If A denotes the stable state of the oscillator 10 after the occurrence of a pulse on the output side of the amplifier 4 and B denotes the stable state of the tilting vibrator 10 after the appearance of a pulse on the output side of the amplifier 5, then The amplifier 11 is blocked when the tilting oscillator 10 is in the state bist, and it transmits the pulses supplied to it when the tilting oscillator 10 is in state A. Conversely, the amplifier 12 is blocked when the tilting oscillator 10 is in state A. The delay lines 13 and 14 prevent a pulse coming from channel a or b , which causes the tilting oscillator 10 to tilt, from not being transmitted directly as a result of the rapid unlocking of the amplifier 11 or 12.

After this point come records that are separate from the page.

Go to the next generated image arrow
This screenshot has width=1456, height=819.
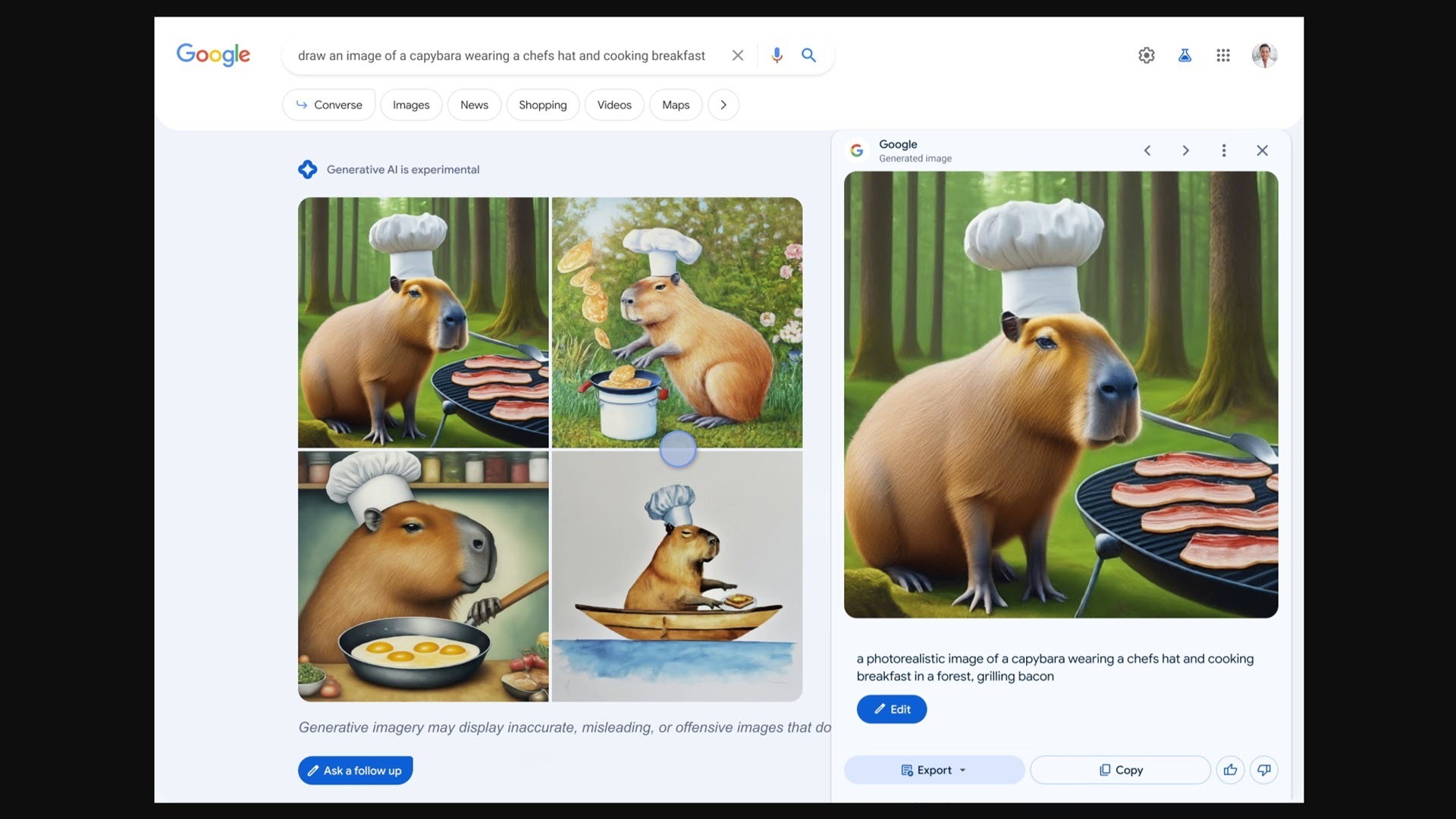click(x=1185, y=150)

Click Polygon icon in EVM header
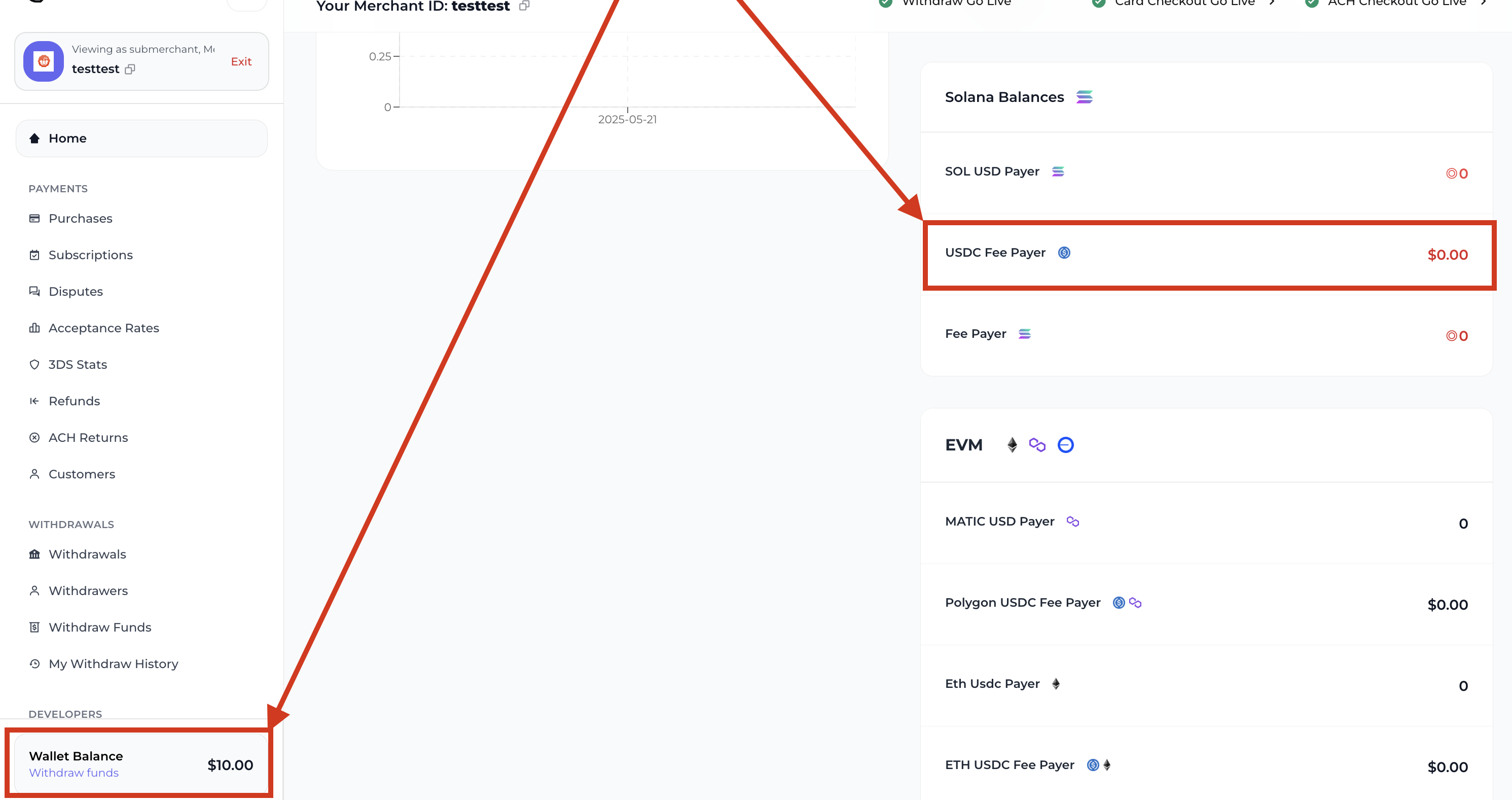click(1037, 445)
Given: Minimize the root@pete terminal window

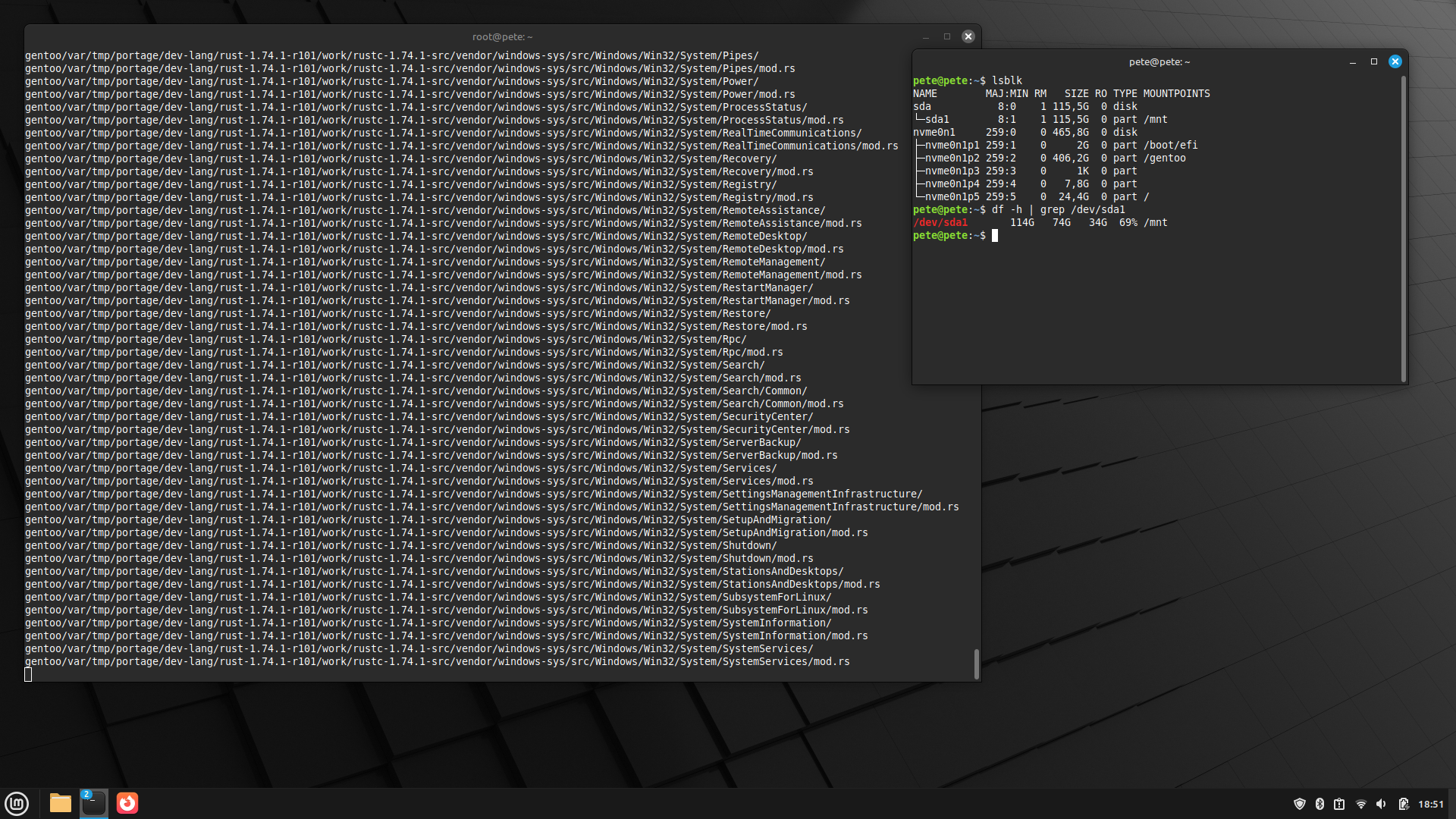Looking at the screenshot, I should tap(925, 36).
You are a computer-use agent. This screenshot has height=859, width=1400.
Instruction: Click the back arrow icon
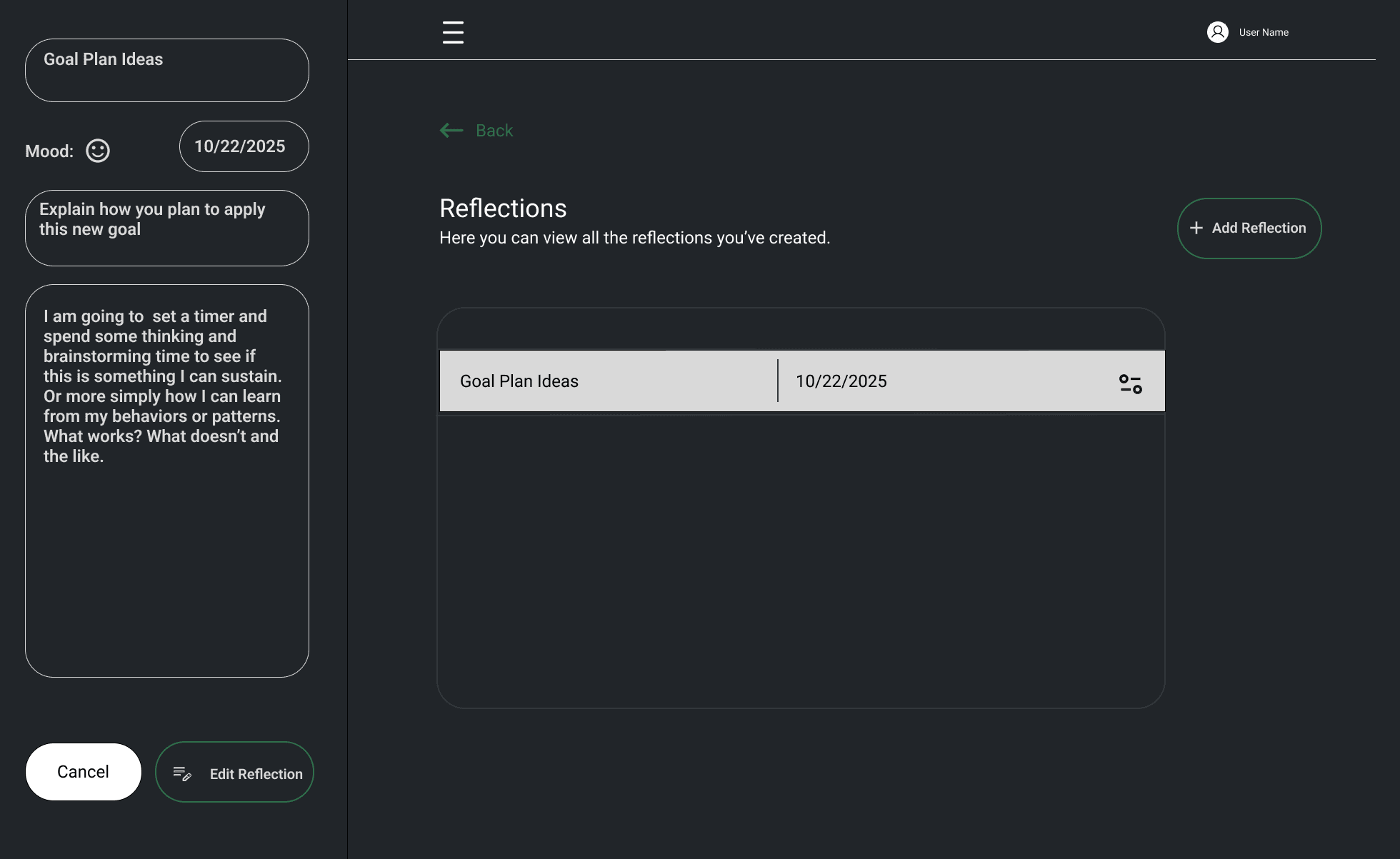pos(451,130)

In the graph of Fig. 3 are the pulses generated by the switching arrangement are blocked according to FIG. 2, indicated by hatching inclined to the right. As can be seen, the pulse becomes 5, which is at the output side of the amplifier 4 occurs and is preceded by a pulse 3 'coming from channel b, not after Counters are transmitted, and in the same way are the pulses emanating from channel b 3 'and 7' are not forwarded to the computing device 15.

Claims (3)

PATENT CLAIMS: 1. Electrical pulse selection device for reducing the counting processes in a computing device which determines the number difference between two rows of short pulses with different transmission channels, characterized in that in front of this (15) in the two pulse transmission channels (a and b) a rocking oscillator (10) . with amplifiers (11, 12) and delay lines (13, 14) is inserted, whereby the forwarding of a pulse arriving via one or the other channel (a or b) into the computing device ( 15) takes place if the pulse which precedes this pulse in time Impulse propagates over the same channel (a or b) while the transmission of the impulse is prevented if the previous impulse takes its path over the second channel (b or a). 2. Device according to .Anspruch 1, characterized in that that in each of the two transmission channels (a and b) an amplifier (11 or 12) the computing device (15) is connected upstream and a tilting oscillator (10) is attached to it two entry sides with one or the other amplifier (11 or 12) on its Input side is connected and reciprocally each one amplifier (11 or 12) locked when a pulse arrives at the second amplifier (12 or 11). 3. Apparatus according to claim 1 and 2, characterized in that; that the two amplifiers (11 and 12) located in the two transmission channels (a and b) each have a pulse converter (1 or 2) for converting the incoming pulses into pulses with a duration -c at least equal to that for the correct operation of the computing device (15) required time interval a between two consecutive pulses as well as a delay line (6 or 7) each with a delay effect O exceeding the value -c and an additional amplifier (4 or 5) upstream and the output sides of the pulse converters (1 and 2 ) are connected to the two input sides of a coincidence circuit (3) and this blocks the two additional amplifiers (4 and 5) when the interval between the times of two successive pulses coming from the pulse formers (1 and 2) falls below the value - c. Documents considered: German Patent No. 900 2 $ 2.